YOUR OBJECTIVE: Find the line with "The height and width of the screenshot is (664, 1024)." in the entries below. Repeat it, every following line, and the line with "Given: Open settings", exactly and with nothing added.

RECORDED DATA:
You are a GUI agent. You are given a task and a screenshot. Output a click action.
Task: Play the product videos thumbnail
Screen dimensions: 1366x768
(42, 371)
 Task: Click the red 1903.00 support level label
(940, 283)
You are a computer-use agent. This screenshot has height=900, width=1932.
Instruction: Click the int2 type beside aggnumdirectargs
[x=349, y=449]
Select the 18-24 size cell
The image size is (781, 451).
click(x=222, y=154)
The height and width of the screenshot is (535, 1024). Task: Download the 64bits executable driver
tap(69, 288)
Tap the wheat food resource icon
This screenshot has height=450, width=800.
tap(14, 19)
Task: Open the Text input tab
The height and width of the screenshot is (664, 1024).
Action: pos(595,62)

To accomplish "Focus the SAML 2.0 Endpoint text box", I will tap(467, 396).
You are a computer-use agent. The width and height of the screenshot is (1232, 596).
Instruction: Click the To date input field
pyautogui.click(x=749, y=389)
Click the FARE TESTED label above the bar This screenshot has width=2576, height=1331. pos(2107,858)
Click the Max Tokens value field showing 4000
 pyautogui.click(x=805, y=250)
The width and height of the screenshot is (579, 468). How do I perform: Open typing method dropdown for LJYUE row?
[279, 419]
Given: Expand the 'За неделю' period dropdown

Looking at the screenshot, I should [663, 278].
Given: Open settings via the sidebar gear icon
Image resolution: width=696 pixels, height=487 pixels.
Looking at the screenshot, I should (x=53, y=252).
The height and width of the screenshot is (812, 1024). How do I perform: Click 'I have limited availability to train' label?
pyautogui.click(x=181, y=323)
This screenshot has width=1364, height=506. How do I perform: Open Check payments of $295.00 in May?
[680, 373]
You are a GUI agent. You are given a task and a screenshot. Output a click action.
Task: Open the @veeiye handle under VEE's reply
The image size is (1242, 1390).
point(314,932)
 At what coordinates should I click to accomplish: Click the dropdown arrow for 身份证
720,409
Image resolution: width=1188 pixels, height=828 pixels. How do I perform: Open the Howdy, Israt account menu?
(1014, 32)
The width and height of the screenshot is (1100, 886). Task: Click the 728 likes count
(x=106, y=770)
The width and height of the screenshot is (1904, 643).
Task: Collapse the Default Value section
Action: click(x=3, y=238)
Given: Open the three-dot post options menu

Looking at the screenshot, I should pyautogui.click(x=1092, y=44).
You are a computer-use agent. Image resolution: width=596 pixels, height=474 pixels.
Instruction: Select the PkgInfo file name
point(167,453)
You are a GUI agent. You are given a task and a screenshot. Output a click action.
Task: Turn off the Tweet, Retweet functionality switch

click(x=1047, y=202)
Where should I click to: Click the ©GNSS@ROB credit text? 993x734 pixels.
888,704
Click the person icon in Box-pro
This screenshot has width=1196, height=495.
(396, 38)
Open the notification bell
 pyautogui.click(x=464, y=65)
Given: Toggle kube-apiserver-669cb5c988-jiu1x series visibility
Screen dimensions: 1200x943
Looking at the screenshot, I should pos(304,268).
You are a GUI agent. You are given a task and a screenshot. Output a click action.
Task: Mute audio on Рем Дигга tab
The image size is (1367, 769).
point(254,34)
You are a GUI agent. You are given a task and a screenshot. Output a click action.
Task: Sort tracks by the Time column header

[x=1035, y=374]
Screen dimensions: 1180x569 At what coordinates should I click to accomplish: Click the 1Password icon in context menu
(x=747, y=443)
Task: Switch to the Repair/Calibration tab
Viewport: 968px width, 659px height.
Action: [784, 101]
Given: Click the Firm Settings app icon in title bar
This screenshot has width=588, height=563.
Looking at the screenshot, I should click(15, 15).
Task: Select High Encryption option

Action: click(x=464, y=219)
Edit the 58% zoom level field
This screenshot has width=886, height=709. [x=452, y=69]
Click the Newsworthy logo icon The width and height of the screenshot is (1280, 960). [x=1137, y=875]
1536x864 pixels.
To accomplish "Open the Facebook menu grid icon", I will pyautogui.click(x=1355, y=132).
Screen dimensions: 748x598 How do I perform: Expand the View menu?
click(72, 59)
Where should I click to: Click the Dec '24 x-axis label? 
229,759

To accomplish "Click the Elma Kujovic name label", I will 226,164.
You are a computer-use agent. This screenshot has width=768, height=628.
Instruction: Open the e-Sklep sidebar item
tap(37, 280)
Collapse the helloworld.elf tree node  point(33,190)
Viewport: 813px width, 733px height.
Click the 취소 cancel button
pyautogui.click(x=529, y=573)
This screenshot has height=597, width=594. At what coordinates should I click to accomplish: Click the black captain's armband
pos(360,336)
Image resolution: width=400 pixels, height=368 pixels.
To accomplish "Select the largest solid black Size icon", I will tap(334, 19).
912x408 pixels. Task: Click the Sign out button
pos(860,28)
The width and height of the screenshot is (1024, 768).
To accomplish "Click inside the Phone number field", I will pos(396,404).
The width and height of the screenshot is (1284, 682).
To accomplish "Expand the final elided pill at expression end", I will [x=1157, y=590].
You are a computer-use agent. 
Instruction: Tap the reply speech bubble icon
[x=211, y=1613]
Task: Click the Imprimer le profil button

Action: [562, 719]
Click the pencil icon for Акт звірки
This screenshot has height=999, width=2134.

RESPONSE BELOW:
The height and width of the screenshot is (664, 1024).
Action: pos(595,62)

To accomplish "Focus the SAML 2.0 Endpoint text box", I will tap(467, 396).
You are a computer-use agent. The width and height of the screenshot is (1232, 596).
Instruction: Click the To date input field
pyautogui.click(x=749, y=389)
Click the FARE TESTED label above the bar This screenshot has width=2576, height=1331. pos(2107,858)
Click the Max Tokens value field showing 4000
 pyautogui.click(x=805, y=250)
The width and height of the screenshot is (579, 468). How do I perform: Open typing method dropdown for LJYUE row?
[279, 419]
Given: Expand the 'За неделю' period dropdown

Looking at the screenshot, I should [663, 278].
Given: Open settings via the sidebar gear icon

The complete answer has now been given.